▸ **Text segment**
§

You are viewing a plain text version of this content. The canonical link for it is here.

Posted to solr-user@lucene.apache.org by Justin Babuscio <jb...@linchpinsoftware.com> on 2013/05/22 17:08:31 UTC

Large-scale Solr publish - hanging at blockUntilFinished indefinitely - stuck on SocketInputStream.socketRead0

*Problem:*

We periodically rebuild our Solr index from scratch.  We have built a
custom publisher that horizontally scales to increase write throughput.  On
a given rebuild, we will have ~60 JVMs running with 5 threads that are
actively publishing to all Solr masters.

For each thread, we instantiate one StreamingUpdateSolrServer(
QueueSize:100, QueueThreadSize: 2 ) for each master = 20 servers/thread.

At the end of a publish cycle (we publish in smaller chunks = 5MM records),
we execute server.blockUntilFinished() on each of the 20 servers on each
thread ( 100 total ).  Before we applied a recent change, this would always
execute to completion.  There were a few hang-ups on publishes but we
consistently re-published our entire corpus in 6-7 hours.

§

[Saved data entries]

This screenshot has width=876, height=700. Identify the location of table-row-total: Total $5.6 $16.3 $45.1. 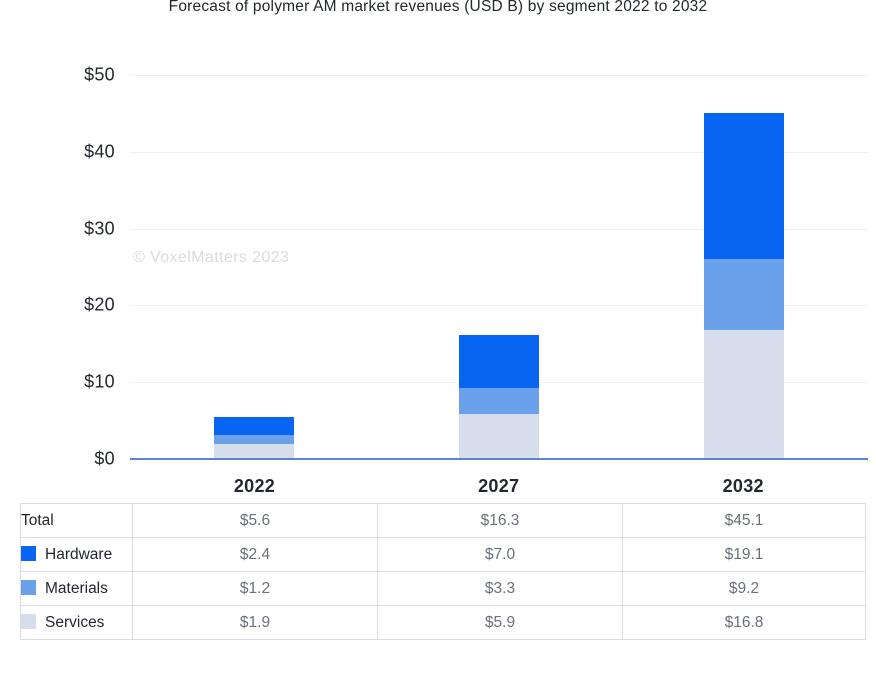
(443, 520).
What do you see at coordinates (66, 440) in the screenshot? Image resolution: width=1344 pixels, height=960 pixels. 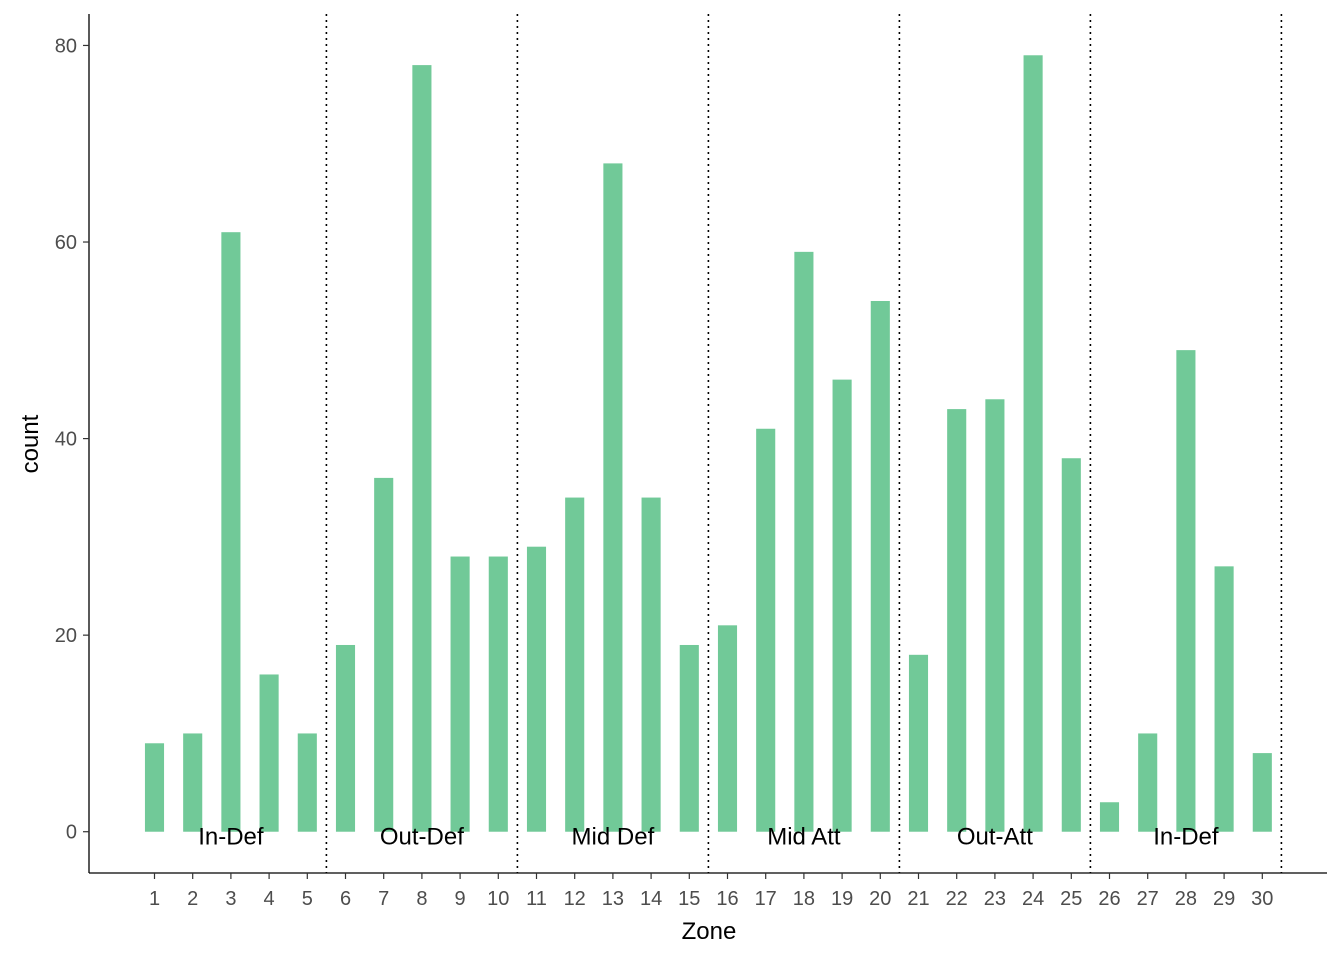 I see `y-tick-label: 40` at bounding box center [66, 440].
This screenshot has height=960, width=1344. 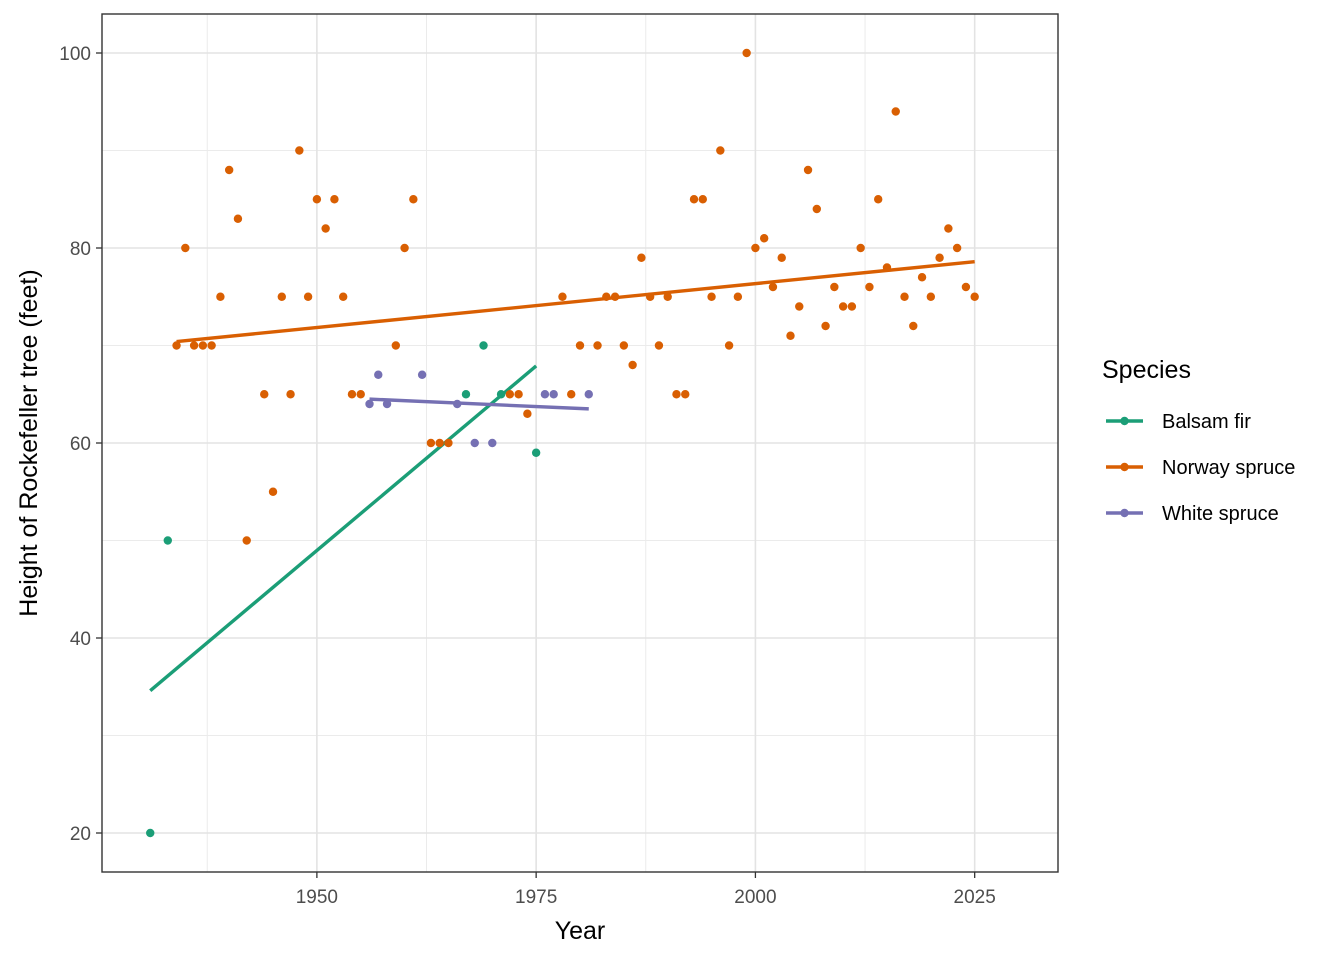 What do you see at coordinates (80, 250) in the screenshot?
I see `y-tick-label: 80` at bounding box center [80, 250].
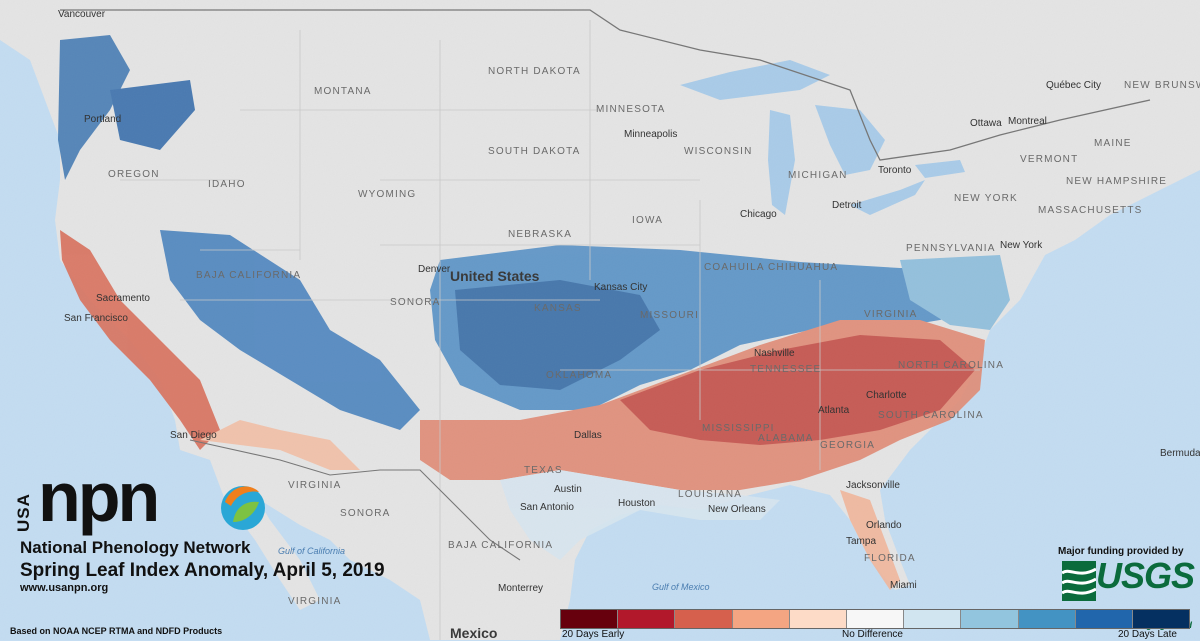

§

▸ **Task brief**
According to the Solr mailing-list post, how long did re-publishing the entire corpus take before the recent change? Nothing in the listing is needed.

▸ **Result of the task**
6-7 hours.